Let's now apply the same logic to a new system. Specifically, let's add time-reversal symmetry to a Chern insulator. The Chern insulator has chiral edge states whose direction of propagation is flipped by time-reversal symmetry $\mathcal{T}$. So let's consider a Hamiltonian of the form

$$ H = \begin{pmatrix} H_0 & 0\\ 0 & \mathcal{T}H_0\mathcal{T}^{-1} \end{pmatrix}\,. $$

If $H_0$ is the Hamiltonian of a Chern insulator with $N$ edge states, then $H$ will have $N$ pairs of counterpropagating edge states that transform into each other by time-reversal symmetry. Moreover, the full $H$ obeys time-reversal symmetry, which merely exchanges the two blocks.
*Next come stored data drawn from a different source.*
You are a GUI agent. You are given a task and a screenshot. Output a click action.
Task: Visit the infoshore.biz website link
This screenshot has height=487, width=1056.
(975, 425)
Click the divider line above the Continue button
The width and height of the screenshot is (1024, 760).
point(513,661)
The following sketch describes the situation in the case $N=1$:

The next task which we now face is to understand if such edges stay topologically protected once we add coupling between the two blocks.

A perfectly transmitted channel and Kramers degeneracy

We could try to see if all the edge states can be removed by adding some terms to the Hamiltonian, but instead we will use a closely related fact.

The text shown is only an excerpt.